- _文档片段_:
↓↓↓

Memcached源码阅读之线程交互
Memcached按之前的分析可以知道,其是典型的Master-Worker线程模型,这种模型很典型,其工作模型是Master绑定端口,监听网络连接,接受网络连接之后,通过线程间通信来唤醒Worker线程,Worker线程已经连接的描述符执行读写操作,这种模型简化了整个通信模型,下面分析下这个过程。
- case conn_listening:
- addrlen = sizeof(addr);
-
- if ((sfd = accept(c->sfd, (struct sockaddr *) &addr, &addrlen)) == -1)
- {
-
- if (errno == EAGAIN || errno == EWOULDBLOCK)
- {
- stop = true;
- }
-
- else if (errno == EMFILE)
- {
- if (settings.verbose > 0)
- fprintf(stderr, "Too many open connections\n");
- accept_new_conns(false);
- stop = true;
- }
- else
- {
- perror("accept()");
- stop = true;
- }
- break;
- }
-
- if ((flags = fcntl(sfd, F_GETFL, 0)) < 0
- || fcntl(sfd, F_SETFL, flags | O_NONBLOCK) < 0)
- {
- perror("setting O_NONBLOCK");
- close(sfd);
- break;
- }
-
- if (settings.maxconns_fast
- && stats.curr_conns + stats.reserved_fds
- >= settings.maxconns - 1)
- {
- str = "ERROR Too many open connections\r\n";
- res = write(sfd, str, strlen(str));
- close(sfd);
- STATS_LOCK();
- stats.rejected_conns++;
- STATS_UNLOCK();
- }
- else
- {
- dispatch_conn_new(sfd, conn_new_cmd, EV_READ | EV_PERSIST,
- DATA_BUFFER_SIZE, tcp_transport);
- }
-
- stop = true;
- break;
这个是TCP的连接建立过程,由于UDP不需要建立连接,所以直接分发给Worker线程,让Worker线程进行读写操作,而TCP在建立连接之后,也执行连接分发(和UDP的一样),下面看看dispatch_conn_new内部是如何进行链接分发的。

↑↑↑

- _数据行_:
↓↓↓

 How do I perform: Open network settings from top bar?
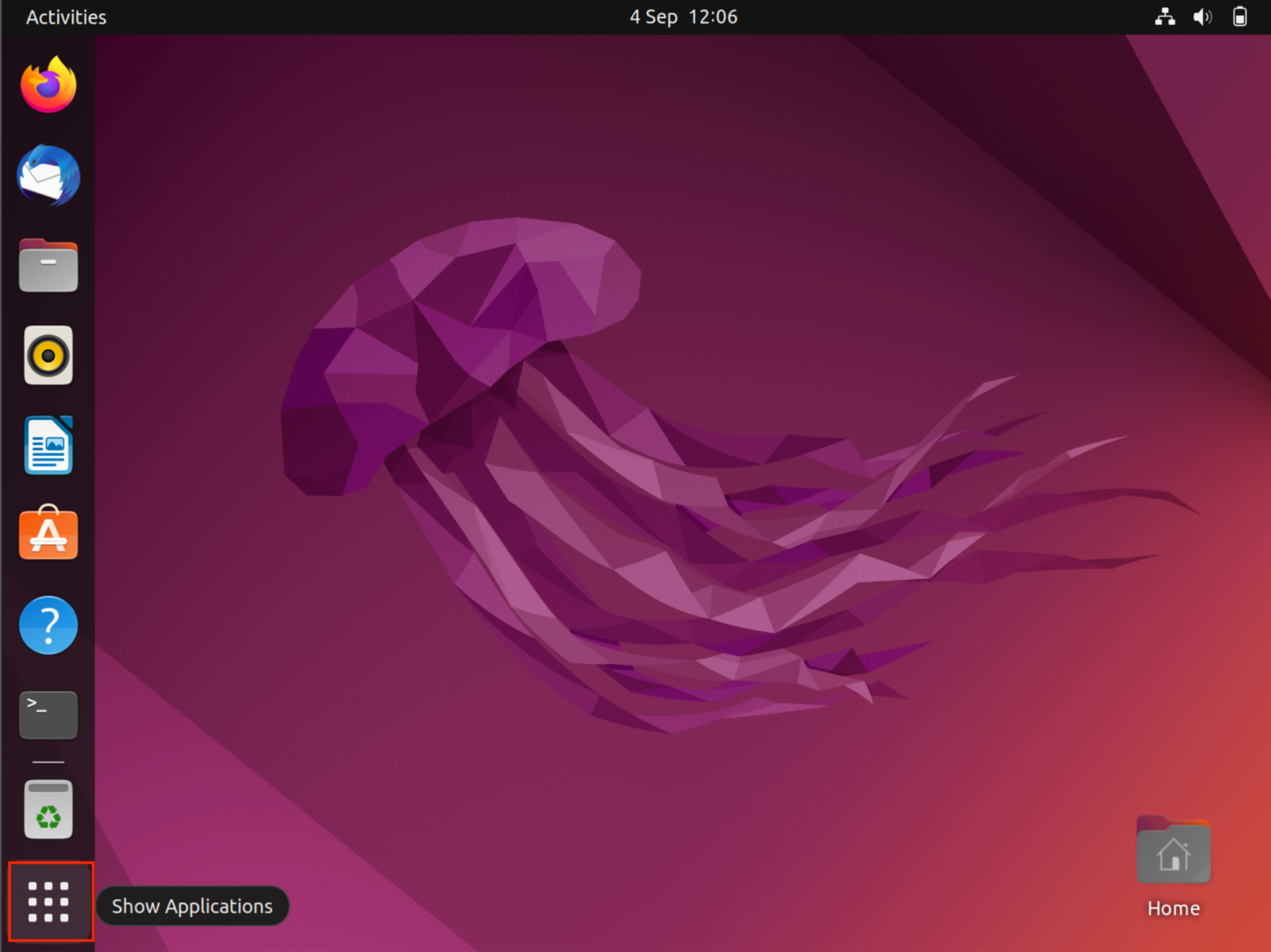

↑↑↑
↓↓↓

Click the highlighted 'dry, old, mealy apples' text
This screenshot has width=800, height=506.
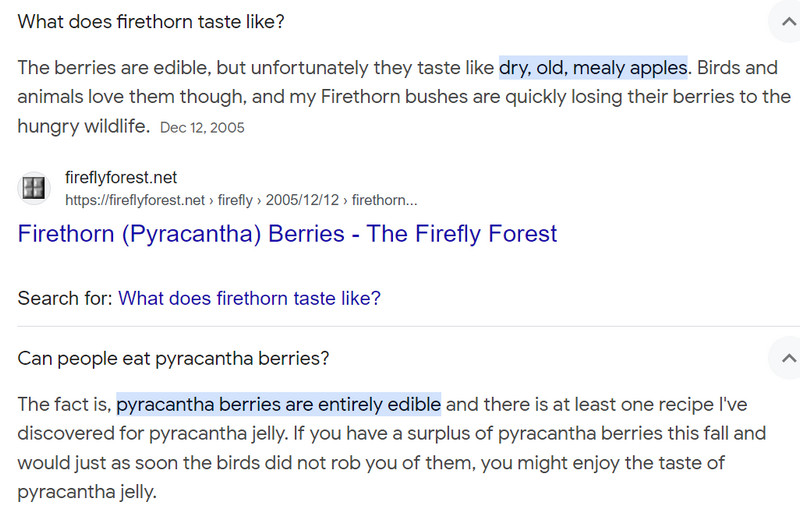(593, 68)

↑↑↑

- _任务要求 1_:
请根据文档片段回答下列问题,每题单独一行,答案按相同标记作答:
(a) Memcached采用的是哪种线程模型?
(b) accept失败且errno为EMFILE时,如果settings.verbose大于0,会向stderr输出什么信息?
(c) 因连接数过多而拒绝新连接时,哪个统计量会加一?
- _任务要求 2_:
判断下列说法是否与文档片段相符,每条回答"是"或"否",并附上文档片段中起决定作用的原文:
(a) Master线程负责绑定端口并监听网络连接。
(b) UDP和TCP一样,需要先建立连接才能分发给Worker线程。
(c) 新接受的连接描述符会被设置为非阻塞模式。
- _任务要求 3_: 列出文档片段的代码中与errno进行比较的全部错误常量。

- _参考答案 1_:
(a) Master-Worker线程模型。
(b) Too many open connections
(c) stats.rejected_conns

- _参考答案 2_:
(a) 是。"其工作模型是Master绑定端口,监听网络连接"
(b) 否。"由于UDP不需要建立连接,所以直接分发给Worker线程"
(c) 是。"fcntl(sfd, F_SETFL, flags | O_NONBLOCK)"

- _参考答案 3_: EAGAIN、EWOULDBLOCK、EMFILE